Look at the two options:
1. Win becuase we know how to win
2. Win because we have statistical people
I know how to win too. I've just described it in painful detail. It will not help me hit a two-strike curveball to the opposite gap. The statistical people, on the other hand, can demonstrate with objective evidence how good or bad your players are at baseball, thus suggesting areas in which they must improve. Going 1-15 is bad. It isn't good because the one hit is "clutch." Don't keep running that guy out there because he accidentally hit a pitch off a bounce that hung in the air six seconds but dropped untouched behind shortstop because four different guys thought someone else had it.
(Then again, this is a guy who owes his continued employment to Fernando Tatis rising from the dead and Carlos Delgado getting his bat back from Witness Protection. He doesn't want to admit this - he wouldn't get the credit. So he HAS TO marinate all this weapons-grade hokum and serve it up to the reporters. It's how the managerial game is played. Unfortunately it's not how the actual game is played.)
The funny thing is, the rest of the article says pretty much what I wrote above about having no corner outfielders and the Armando Benitez Memorial Bullpen. I hadn't even gotten that far down the thing when I wrote the above - THIS IS NOT A STATE SECRET. Why are you marinating, Jerry Manuel? What do you hope to learn?
"We have to put a value on say, moving a runner over. We have to put a value on getting a bases on balls. We have to put a value on infield back, [getting a] ground ball that's sufficient to score a run," he said.
Yeah, and you know something? PEOPLE HAVE DONE ALL OF THAT ALREADY! It's called statistical analysis, you dunderhead. Baseball Prospectus has pages of articles on the value of a walk in all sorts of game situations, derived from analysis of what actually happened in actual baseball games when walks were earned in those real situations from those real games and gaaaaaaaaah QVRT!GN0 994 GHQNACV %&*(!*!!1!
"You don't see a lot of guys that have statistical numbers play well in these championship series," Manuel said.
Unless they do.
"What you see is usually the little second baseman or somebody like that carries off the MVP trophy that nobody expected him to do. That's because he's comfortable in playing that form of baseball, so therefore when the stage comes, it's not a struggle for him."

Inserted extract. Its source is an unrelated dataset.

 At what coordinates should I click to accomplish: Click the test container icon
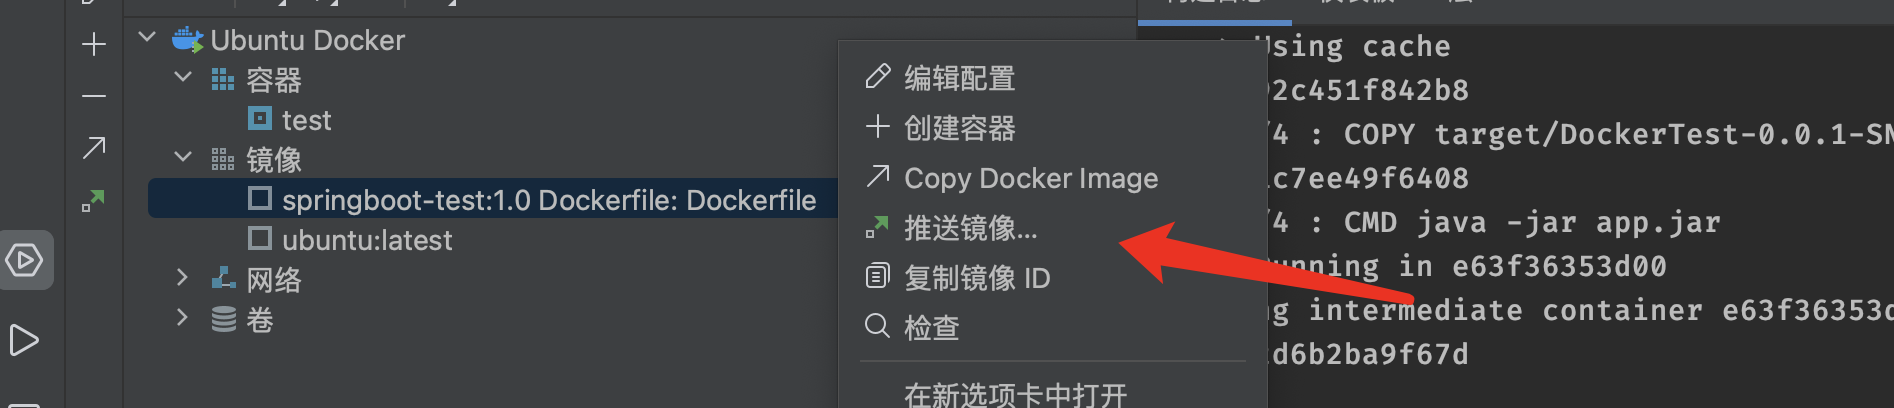pos(259,119)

No, that's because people make a big stink about the little second baseman PRECISELY BECAUSE nobody expects him to, because he stinks - but hell, anything can happen in 4-7 games. Even a sucktacular collection of suck can win four out of seven ballgames. Even the worst regulars in baseball are actual major league ballplayers, and can have the occasional 10-hit, 3-dinger week.

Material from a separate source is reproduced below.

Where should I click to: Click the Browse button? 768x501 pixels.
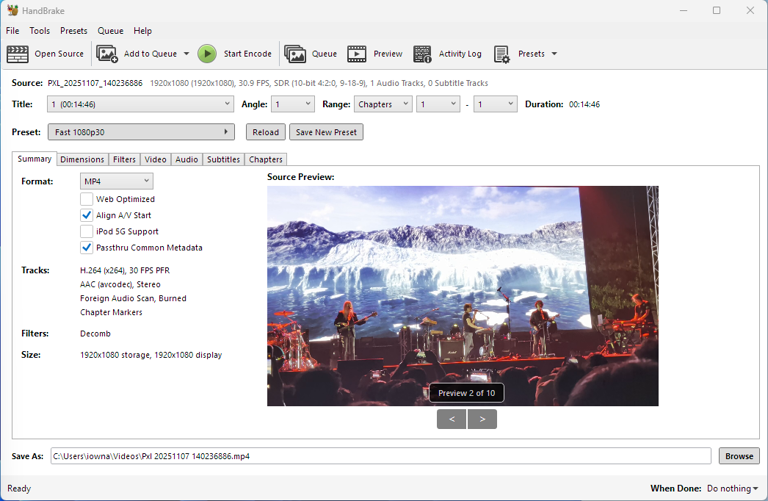coord(739,456)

(Unless of course "little second baseman" means Dustin Pedroia, who may win the American League MVP for the entire 2008 season of baseball because he's good at it, in which case maybe you have NO POINT.)

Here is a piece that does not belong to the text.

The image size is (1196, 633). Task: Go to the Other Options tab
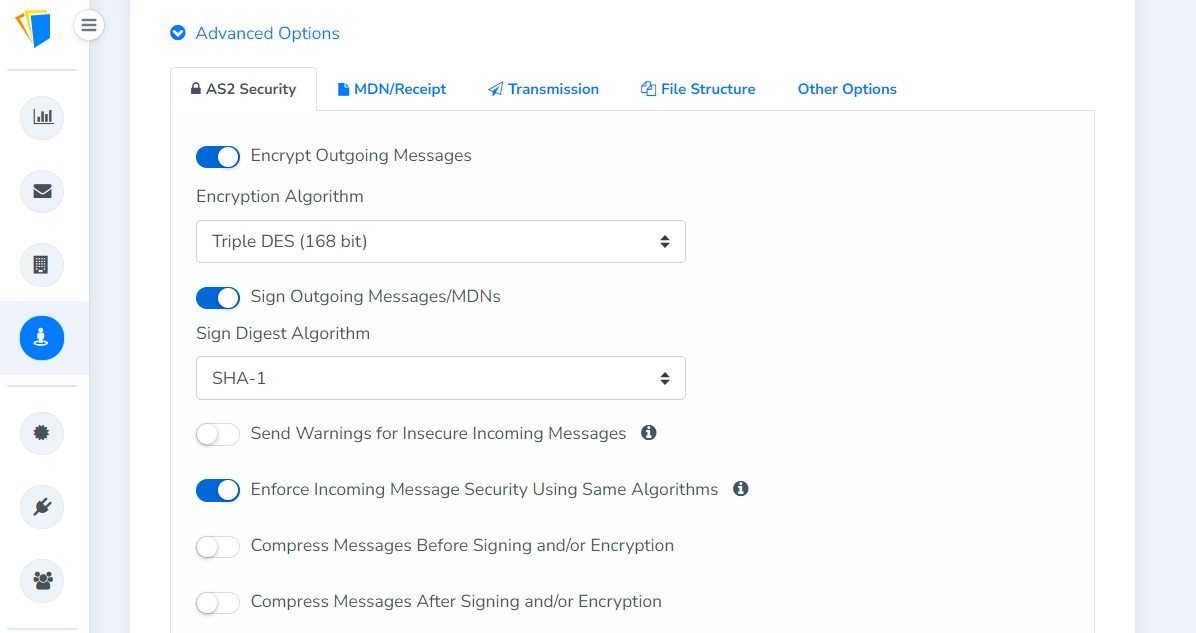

This is atrocious. They fired Willie Randolph for this? It was not Willie's fault that nobody got him any relievers who could pitch, nor that Carlos Delgado was a disaster for a full season and a half. It's not his fault that they flank Carlos Beltran with giant cardboard cutouts instead of baseball players. It's not his fault that he was stuck with Castillo, Valentin, Easley, Anderson, and Argenis Reyes at second base. Those five guys could form Voltron and still suck.
Gah. These stooges are going to waste what’s left of Beltran’s prime, and make Jose Reyes and David Wright bolt the moment they hit free agency. They might as well advertise a free kick in the nads to the first fifteen thousand guys who attend the first game at Citi Field, at least this way we’d know it was coming when we bought tickets.